[Stored data]
═══

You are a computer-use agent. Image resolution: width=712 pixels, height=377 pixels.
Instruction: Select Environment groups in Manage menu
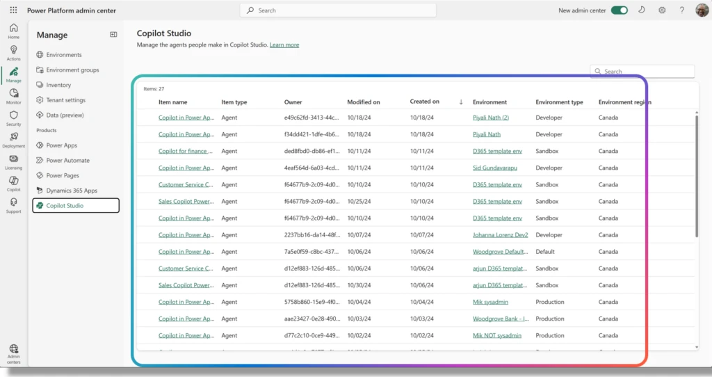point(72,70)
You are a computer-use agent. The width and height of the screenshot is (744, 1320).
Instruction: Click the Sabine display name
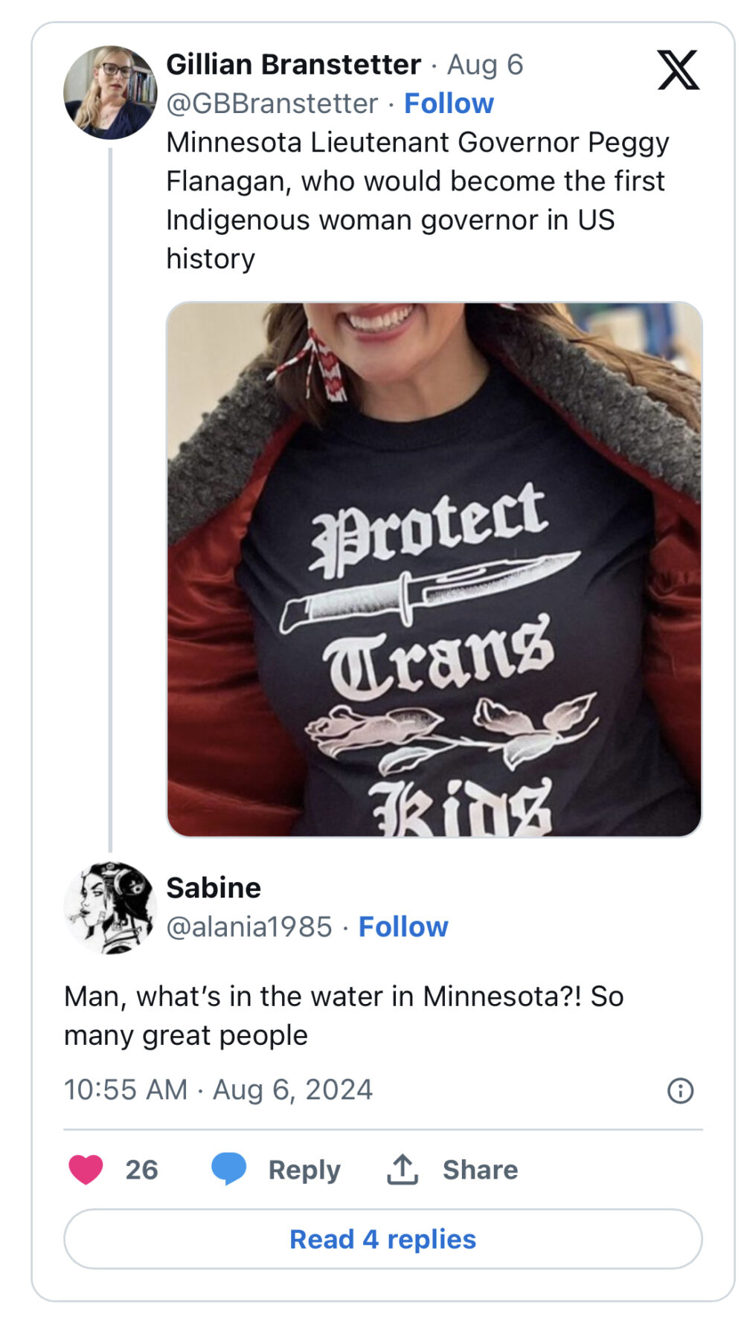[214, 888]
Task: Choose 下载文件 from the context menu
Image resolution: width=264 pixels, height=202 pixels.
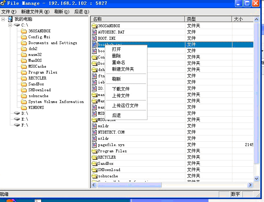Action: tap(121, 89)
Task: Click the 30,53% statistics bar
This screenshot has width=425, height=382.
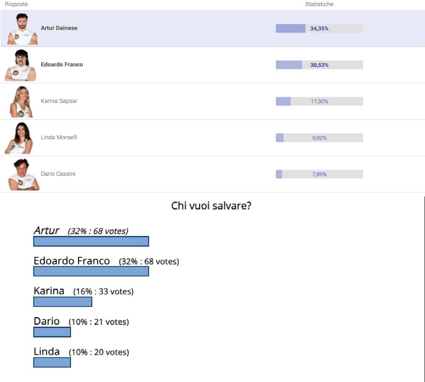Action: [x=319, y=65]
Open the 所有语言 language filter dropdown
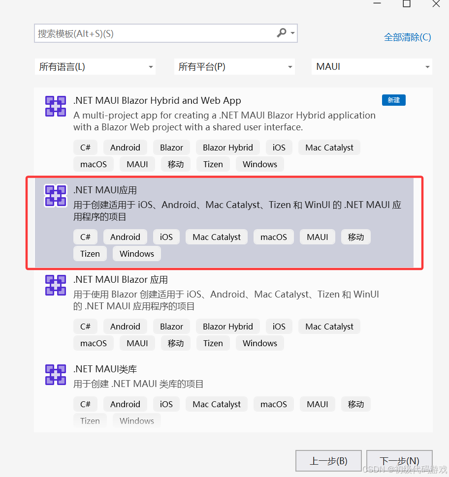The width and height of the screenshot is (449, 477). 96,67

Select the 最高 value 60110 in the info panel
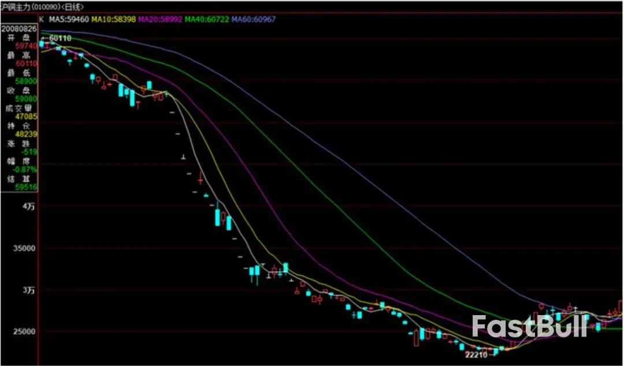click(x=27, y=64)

═══

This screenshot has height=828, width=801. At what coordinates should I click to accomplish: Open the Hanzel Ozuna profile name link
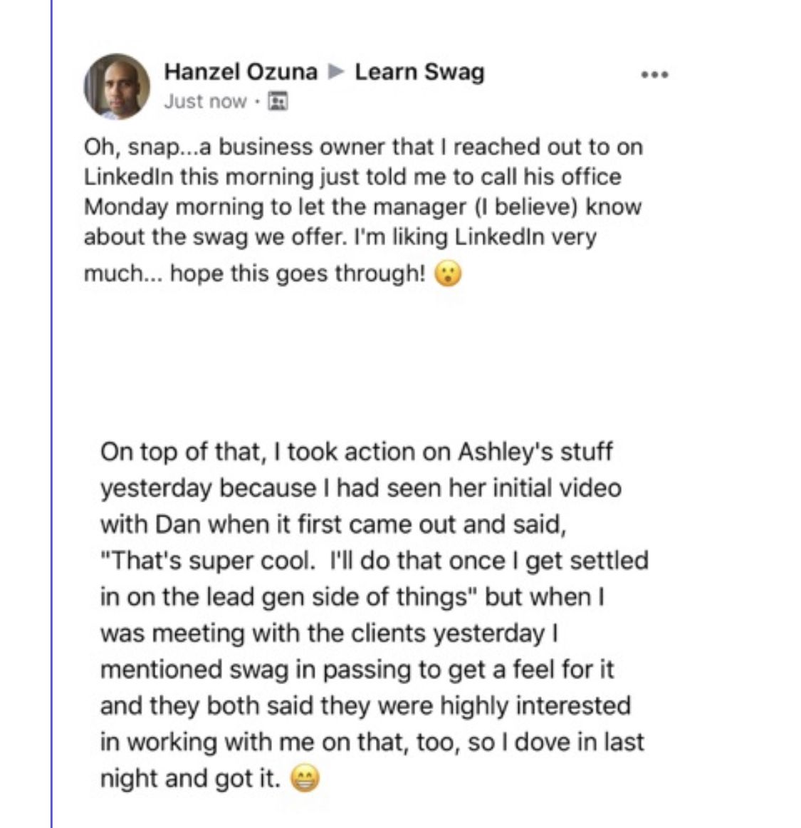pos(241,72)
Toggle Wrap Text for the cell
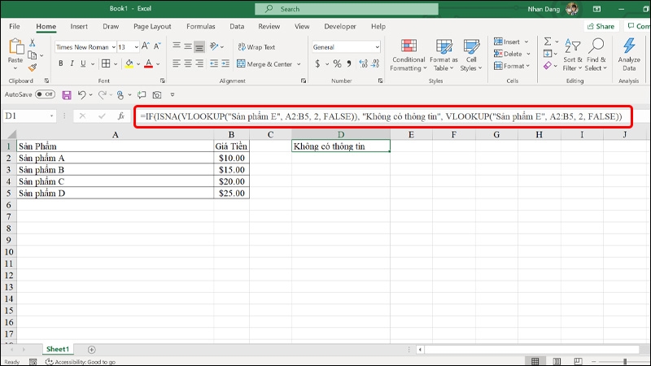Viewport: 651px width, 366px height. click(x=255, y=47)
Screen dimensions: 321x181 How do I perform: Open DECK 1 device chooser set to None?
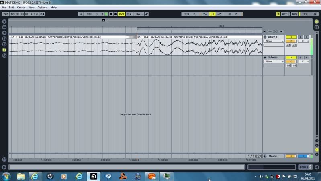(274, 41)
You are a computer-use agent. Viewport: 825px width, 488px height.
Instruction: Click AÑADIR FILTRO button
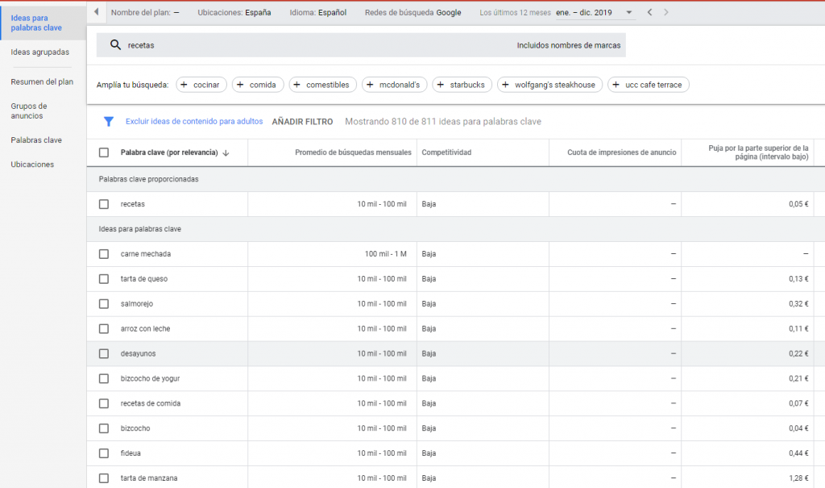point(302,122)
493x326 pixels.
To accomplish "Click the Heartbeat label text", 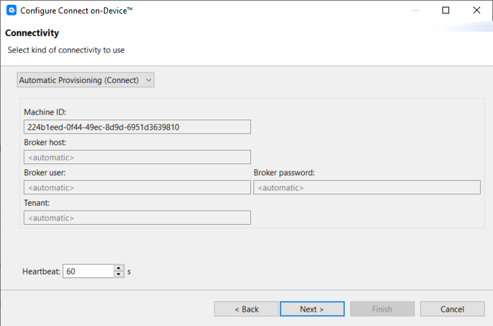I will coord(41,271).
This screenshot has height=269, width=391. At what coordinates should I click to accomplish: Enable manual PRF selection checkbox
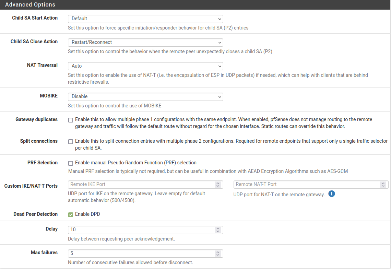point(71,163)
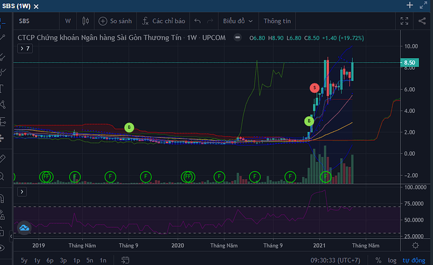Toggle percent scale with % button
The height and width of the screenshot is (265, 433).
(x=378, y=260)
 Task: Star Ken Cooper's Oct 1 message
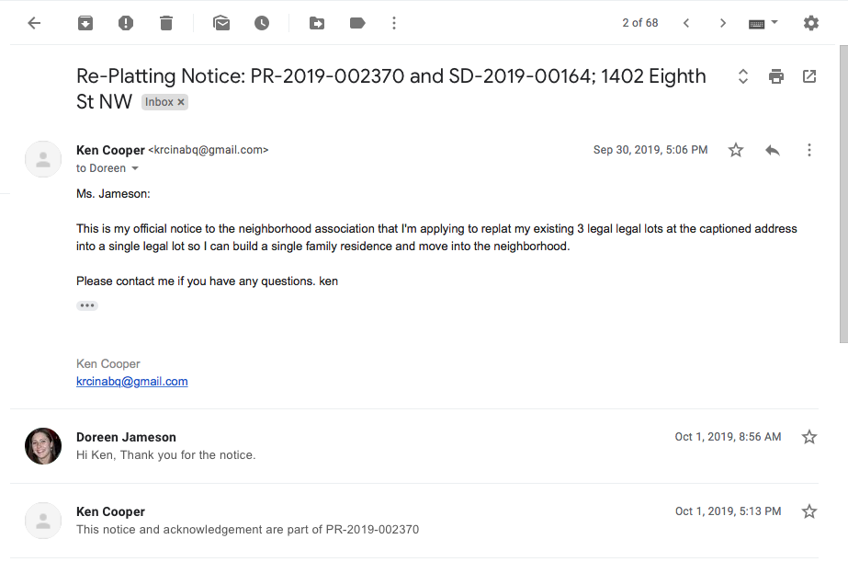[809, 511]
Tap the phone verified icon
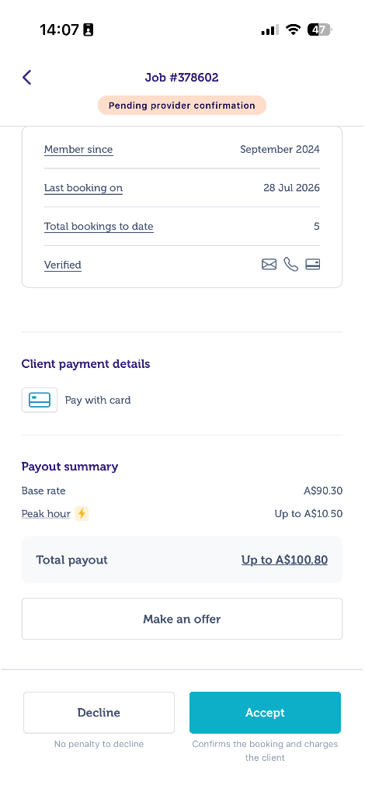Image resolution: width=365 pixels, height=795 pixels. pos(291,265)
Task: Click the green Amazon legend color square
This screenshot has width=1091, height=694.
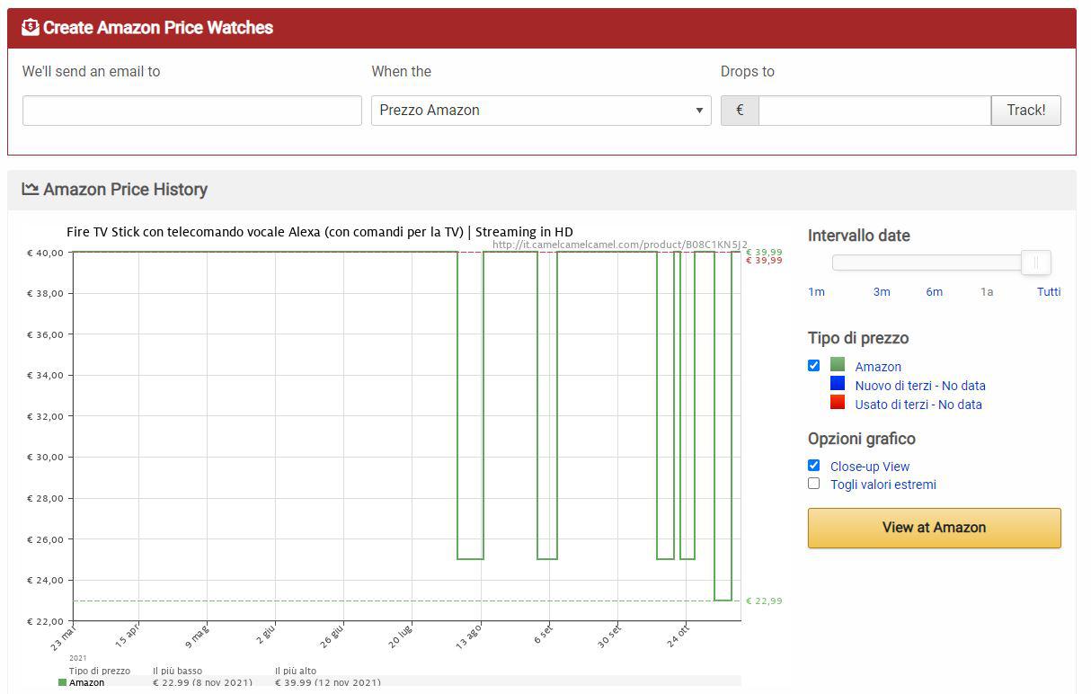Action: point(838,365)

═══

__WHAT THE TASK ASKS__
Working from the entries above, filter out every line that lacks "agent" and copy what remains.

__ANSWER SECTION__
You are a computer-use agent. Image resolution: width=712 pixels, height=377 pixels.
You are a computer-use agent. The width and height of the screenshot is (744, 1320).
You are a computer-use agent. Viewport: 825px width, 488px height.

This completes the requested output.